**WHAT IS ASKED**
1/ Reproduce word for word the part of the speech excerpt between "The second problem" and "the banks themselves.", inclusive.
2/ Answer these questions using the speech excerpt:
(a) How many objectives does the speaker say were mentioned?
(b) Out of the 2 April agenda, which topic will the speaker concentrate on?
(c) Who writes the measures and definitions of risk used under the system?
3/ Condense the paragraph of the speech excerpt that begins "The second problem is that" into a short bulleted list that keeps its main facts.

**TEXT SEGMENT**
I suspect that the 2 April summit will be something of an audit on progress to date and will include a further push to deliver across a broad range of important priorities. The test of 2 April is not whether the fine detail will be signed up to in each of the five objectives that I have mentioned; it is whether there is agreement on, first, what needs to change; secondly, on the broad principles for how that change is to be met; and, finally, on the delivery mechanisms for ensuring that that change happens. Of course, a consensus across all of those points needs to be secured.
Out of the broad agenda that has been set for 2 April, I shall concentrate on international regulation. I welcome what the Chancellor said to the House yesterday in his statement on the Finance Ministers’ meeting, which will be held ahead of the 2 April meeting. He said that “there is significant consensus” that financial supervisory and regulatory regimes need to be strengthened both nationally and internationally. He went on to give some insight into the detailed areas beneath that. For example, he mentioned the need to address the issue of capital and liquidity rules and to devise countercyclical devices. He also mentioned the need to address the issue of capital adequacy. In fact, the list of the work that needs to be addressed under that broad heading is much longer. I rehearsed the full list in a previous Westminster Hall debate, and I do not intend to repeat it again today.
I make no apology for returning to my criticism of the Basel accords, which currently cover international banking regulation, and the philosophy that underpins them. I do not think that that philosophy has yet been abandoned, but it is now highly questionable. As the Minister knows, the Basel accords took years to write, but it has taken only a few months to demonstrate their woeful inadequacy. There are two main problems with them. First, they are reliant on internal risk basing, which means that the banks effectively define and measure their own exposure to risk. The banks also decide the extent to which the risk that they themselves have defined needs to be covered. That is first problem with the Basel accords, and it has been exposed by what has happened in the past six months or so.
The second problem is that the system applies to banks that are huge global institutions. It is worth pointing out that the capitalisation of some of the world’s largest banks will exceed the size of some of the countries represented around the G20 table. The system applies to global banks that are subject only to various national regulatory regimes. That is a serious imbalance, and it means that those individual national regimes cannot move far away from each other for fear of creating capital flight, whereby banks move to a more relaxed regulatory regime. The minimum guidelines necessary are therefore set to ensure that capital flight does not take place and yet the measures and definitions of risk that are used are in fact written by the banks themselves.
Although many years of labour were spent in trying to bring about the Basel agreement, it was dead on arrival. The agreement has now been overtaken by events, and it proved irrelevant due to the search for yield on the part of the banks. That led to the innovation that we have seen and the emergence of extremely complex forms of securitisation. The search for yield decreased the degree of transparency across the banking system and increased the amount of off-balance sheet activity. Ultimately, it led to a loss of control on the part of the boards, because, frankly, they did not understand what the people running the banks were doing with those fancy instruments. There has also been a loss of control on the part of the regulators, because they could not keep up with the degree and complexity of change that was taking place.

**SUPPLIED DATA**
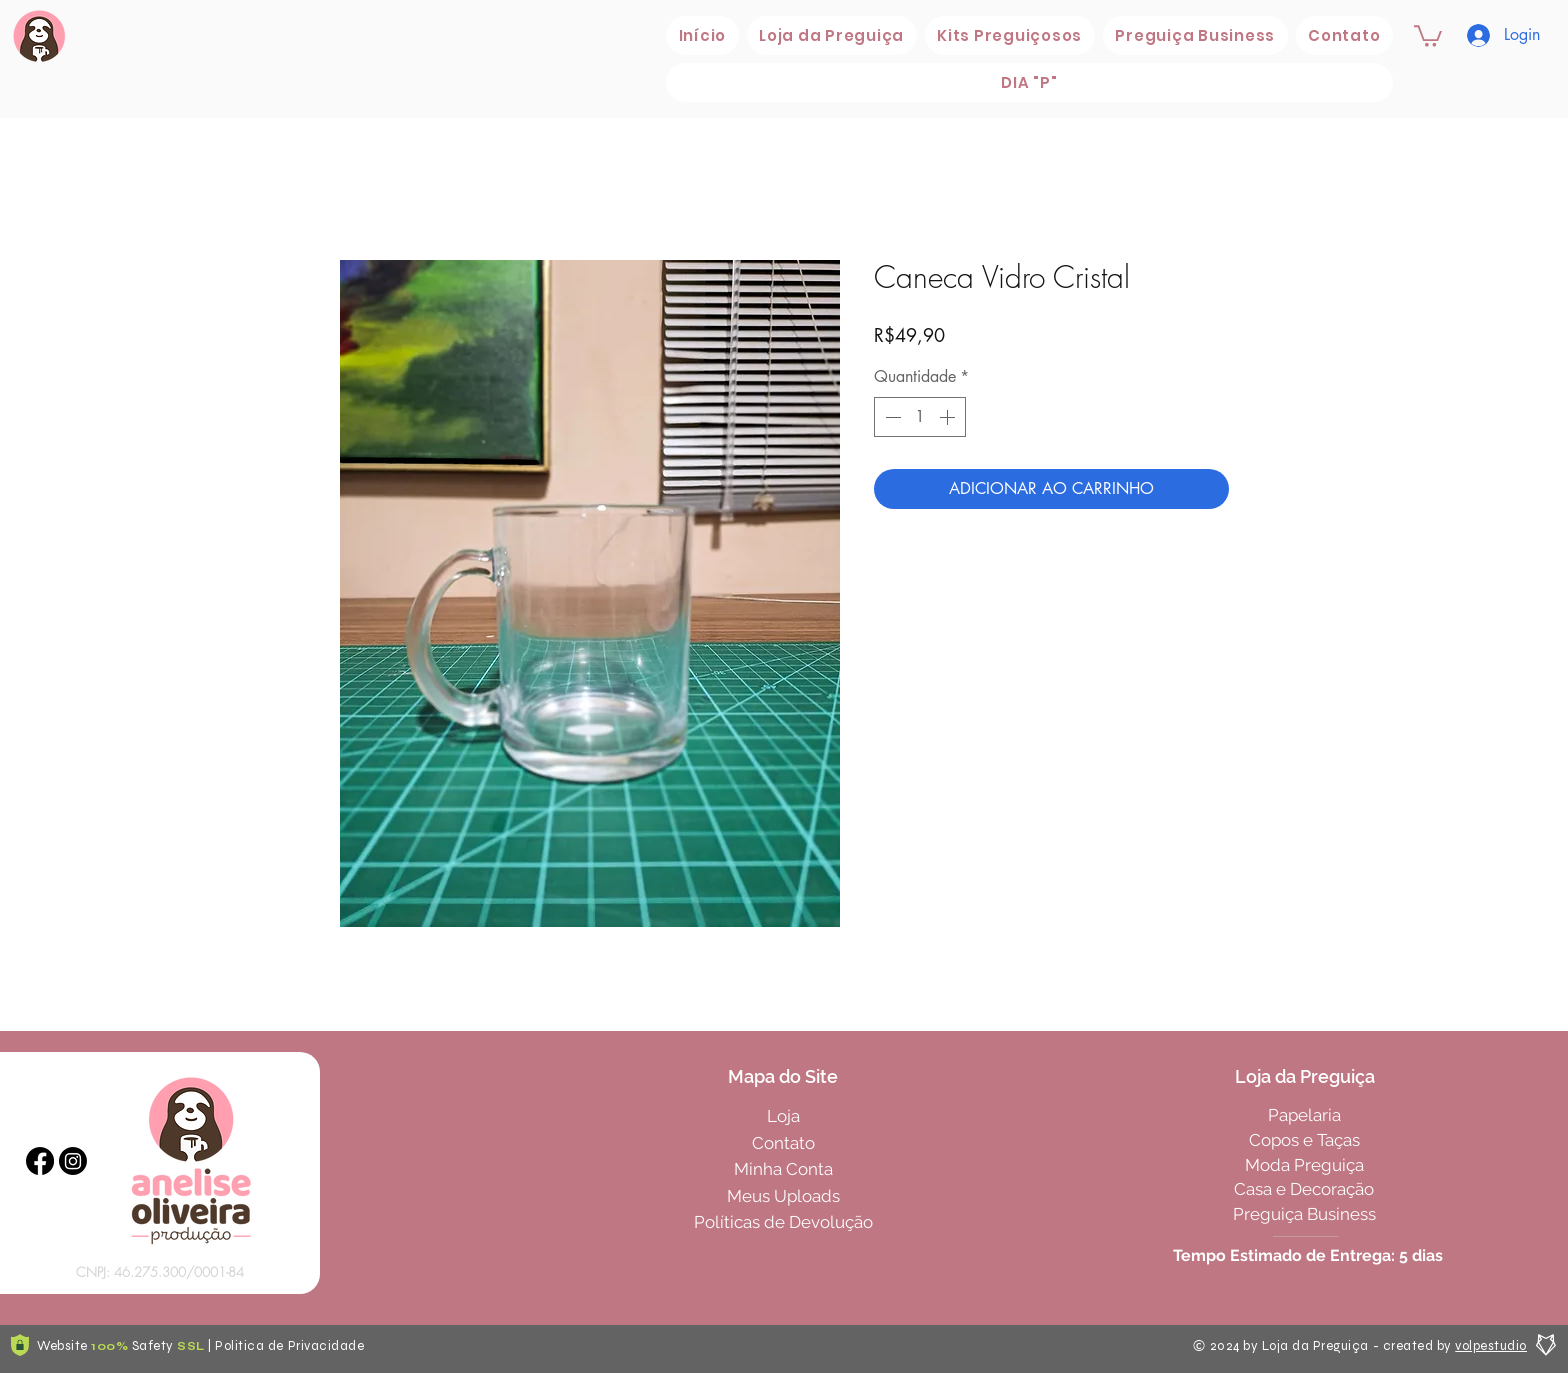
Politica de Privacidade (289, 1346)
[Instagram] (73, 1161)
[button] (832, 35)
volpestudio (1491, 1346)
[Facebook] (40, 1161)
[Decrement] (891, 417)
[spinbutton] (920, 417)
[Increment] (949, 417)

**SOLUTION SET**
1/
The second problem is that the system applies to banks that are huge global institutions. It is worth pointing out that the capitalisation of some of the world’s largest banks will exceed the size of some of the countries represented around the G20 table. The system applies to global banks that are subject only to various national regulatory regimes. That is a serious imbalance, and it means that those individual national regimes cannot move far away from each other for fear of creating capital flight, whereby banks move to a more relaxed regulatory regime. The minimum guidelines necessary are therefore set to ensure that capital flight does not take place and yet the measures and definitions of risk that are used are in fact written by the banks themselves.

2/
(a) Five.
(b) International regulation.
(c) The banks themselves.

3/
- The system applies to huge global banks, some of which have a capitalisation exceeding the size of some G20 countries.
- These global banks are subject only to various national regulatory regimes, which is a serious imbalance.
- National regimes cannot move far apart, for fear of capital flight to a more relaxed regime.
- Minimum guidelines are set to prevent capital flight, yet the measures and definitions of risk are written by the banks themselves.